### Task details
Print exactly the line that contains "Screen dimensions: 734x653" along with every line beneath it to the end of the records below, and omit pictures.

(Saved data entries)
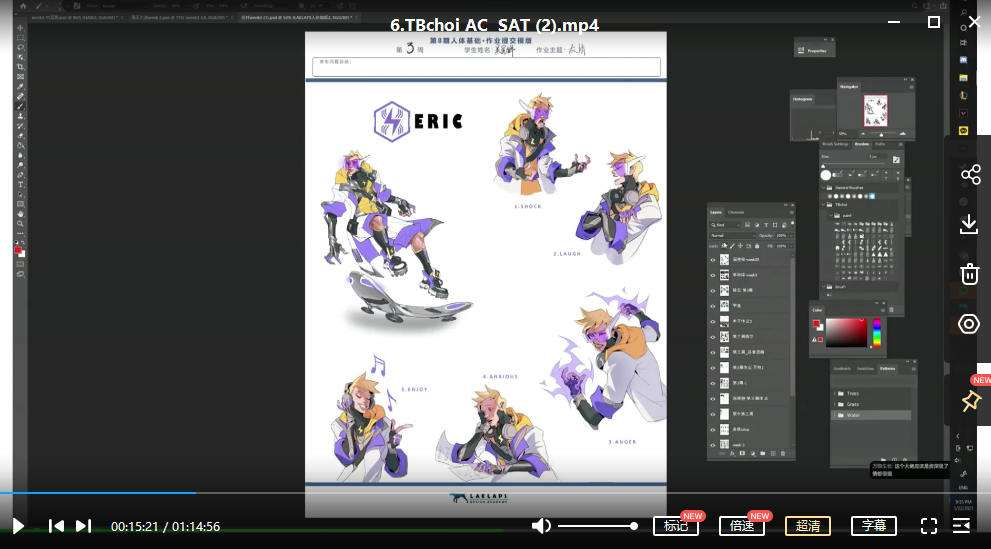991x549 pixels.
Task: Switch to the Channels tab
Action: [736, 212]
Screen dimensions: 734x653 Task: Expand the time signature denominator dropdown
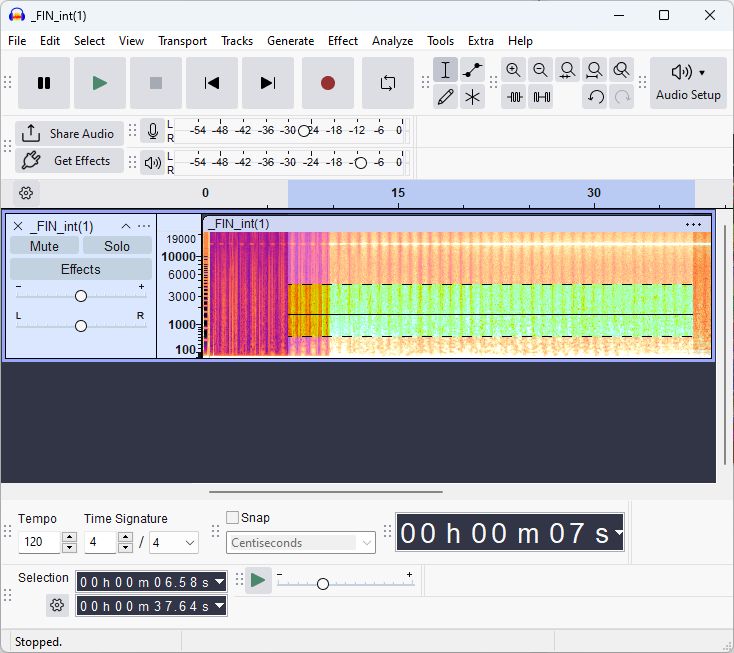[174, 543]
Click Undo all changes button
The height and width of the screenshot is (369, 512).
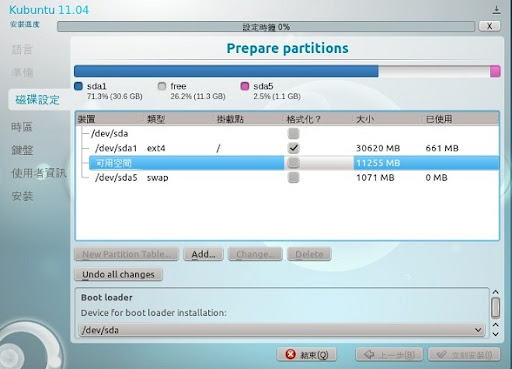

### Task answer
Screen dimensions: 734x653 Task: Expand the time signature denominator dropdown
[174, 543]
Click Undo all changes button
The height and width of the screenshot is (369, 512).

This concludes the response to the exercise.